Краткая книга прощаний | страница 42



Пролетел вертолет. Завечерело. Волк сел и посмотрел в землю.

Настоящее одиночество — безыскусно.


Лекарство от любви

Егоровна решила утопиться. Пошла к начальнику станции и сказала:

— Свирид, или я тебе жена, или утопленница.

Свирид поморщился. Достал из ящика стола леденец.

— На, — сказал, — съешь и уходи.

Егоровна взяла леденец и метнула его в Свирида. Потом хлопнула дверью и, задрав юбку, показала свое хозяйство слегка удивившемуся Колечке К.

Опустила юбку, отряхнулась, как собака, и ушла на косу, где разделась в палящее солнце и к вечеру спалилась вплоть до лилового цвета.

Ночью поднялась температура. Свирид мазал ей тело прокисшим молоком и до утра не спал, думая о шпалах, пчелах, овцах и паспортах.


>                                                         Замолкнул веселия глас.

Трамвайный дурак

Вишенка заснул в трамвае и теперь ехал в нем, петляя в пространстве и мало думая о том.

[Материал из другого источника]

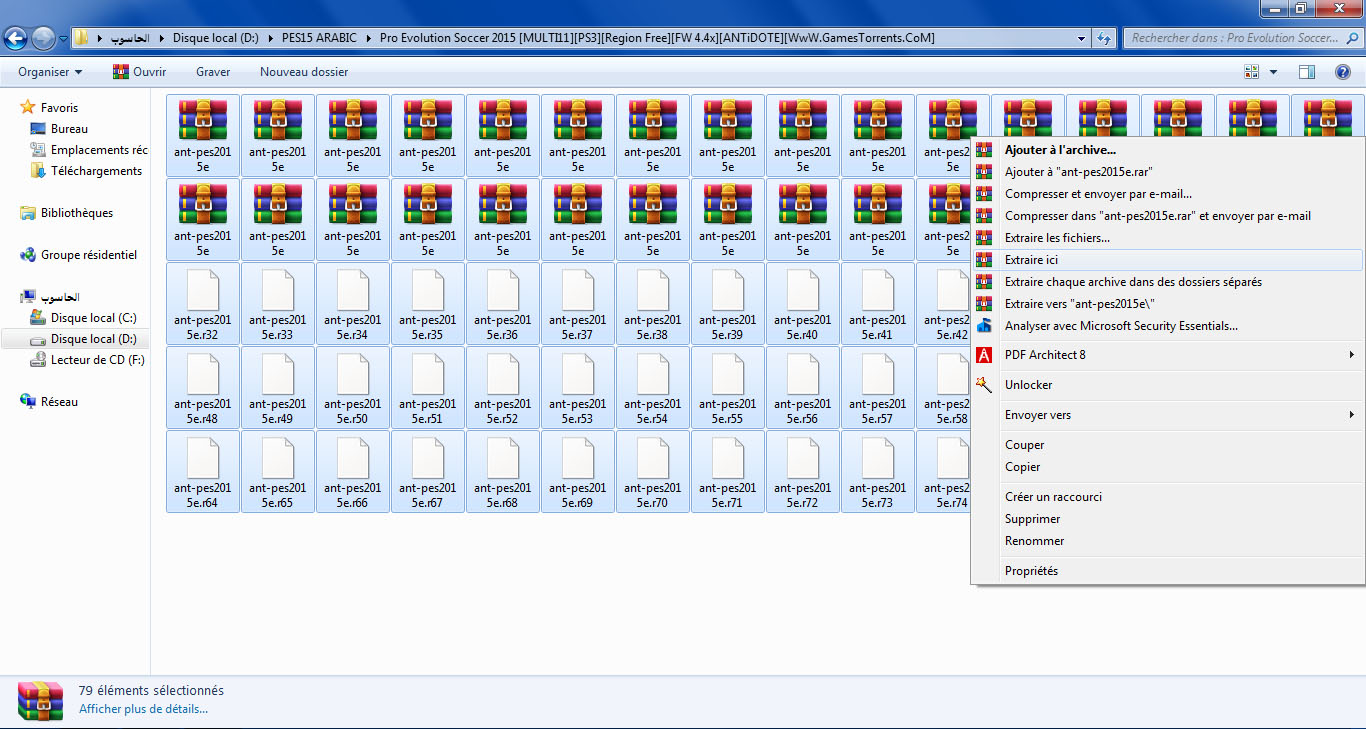The width and height of the screenshot is (1366, 729).
Task: Toggle the preview pane icon
Action: [1306, 72]
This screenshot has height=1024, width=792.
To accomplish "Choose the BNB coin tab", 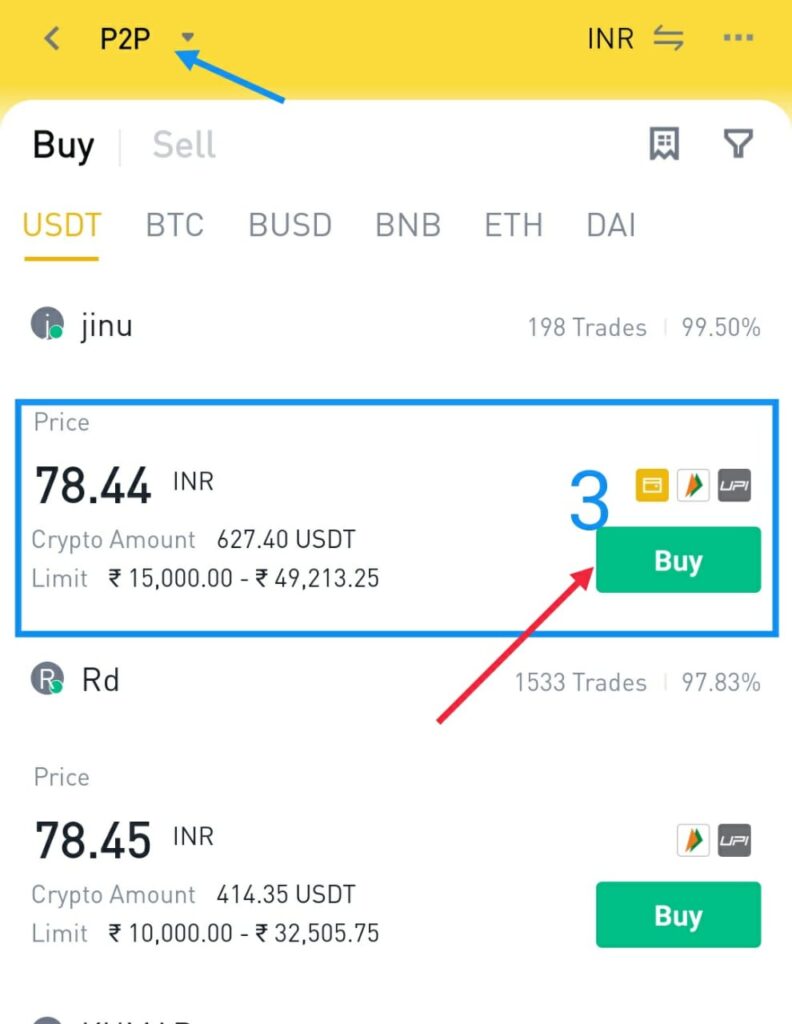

Снилось ему, что кто-то дергает его за плечо и говорит: «Тетя Маня, тетя Маня, проснитесь». Он просыпается, а он — тетя Маня. Это страшно, это неимоверно тоскливо и дико — быть какой-то там тетей Маней, когда ведь отлично знаешь, что ты доктор Вишенка, но голос зовет и зовет.

Встаешь, идешь в совершеннейшем климактерическом ужасе на холодную улицу неизвестного города и начинаешь там подметать асфальт. Ты — Маня, Дворничиха, старая пизда, суровая дева. Страшная, как генерал КГБ.

О Боже, Вишенка, проснись. Проснись, милый мой! Ты — Вишенка, ты не тетя Маня, я, твой маленький автор, твой суровый друг, спасу тебя. Ты проснешься Вишенкой…

Ну а пока… Что ж… Тетя Маня — так тетя Маня… Асфальт, осенние листья, ужас женского старого тела.


Крохотный шанс

Не каждому дано изведать все степени тоски.

— Эй, Вишня, — кричал себе Вишенка, — весна, весна ведь, зарадуйся, сукин ты сын.

Но упрямое сердце не радовалось. Ему было глубочайшим образом насрать и на апрель, и на май, и на самого Вишенку. Сердце тарахтело в груди, оскорбленное медицинское сердце старого холостяка и придурка.

— Эй, Вишня, — уговаривал Вишня себя, — у нас еще что-то осталось! У нас еще есть Диего Веласкес, Маркес, медсестра Зоя, три сотни в кубышке и новый удивительный стетоскоп!

— Иди в задницу, — сказало сердце, — бросай это все, у тебя есть еще крохотный шанс.


Берега луны

Сашка Мазик заворочался во сне, открыл глаза. В распахнутом окне угадывался силуэт поповского дома.

— Во бля, — подумал Сашка, — какая холодина.

Накинул жакетку, взял сигареты и вышел во двор.